Our patients present a similar phenotype to ALG1-CDG but not as severe as them, P1 is now 11 years old and her state is progressing. Compared with other CDG types, the phenotype in ALG1-CDG is very severe, with rapid development of microcephaly, seizures refractory to treatment, progressive stupor, and death in early infancy (Kranz et al. 2004). The hypoglycosylation of liver-derived serum glycoproteins is more profound than in other types of CDG-I. The IEF transferrin pattern in ALG1-CDG patients shows the major transferrin isoform almost missing, but P1 shows a profile that has either one or both carbohydrate side chains missing in about half of the transferrin population.

LLO analysis of fibroblasts did not identify abnormal accumulation of any dolichol-linked oligosaccharide precursors associated with some of the known forms of CDG, ruling out ALG6-CDG, ALG3-CDG, DPM1-CDG, MPDU1-CDG, ALG12-CDG, and ALG2-CDG. In this context, we screened ALG8 and DPAGT1 genes with a role in the assembly of the LLO in ER since a deficiency in those genes would also lead to normal LLO, in contrast to the other deficiencies described for the enzymes along this pathway. Finally, a normal LLO profile has recently been observed in patients with a defect in the polypropenol reductase, necessary for the synthesis of dolichol, due to mutations in the SRD5A3 gene (Cantagrel et al. 2010). SRD5A3-CDG has also been excluded in our patients.

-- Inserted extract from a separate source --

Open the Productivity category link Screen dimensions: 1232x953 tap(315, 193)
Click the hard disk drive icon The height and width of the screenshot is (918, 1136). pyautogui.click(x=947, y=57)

The results observed in our patients suggest studying the defects in dolichol synthesis up to the formation of Dol-PP-GlcNAc in addition to the recently described dolichol defects named DHDDS-CDG (dehydrodolichol diphosphate synthase deficiency) and DK1-CDG (dolichol kinase deficiency).

In conclusion, we could not identify the genetic deficiency in these patients yet. Further tests will be necessary to pinpoint the defect to identify the CDG type.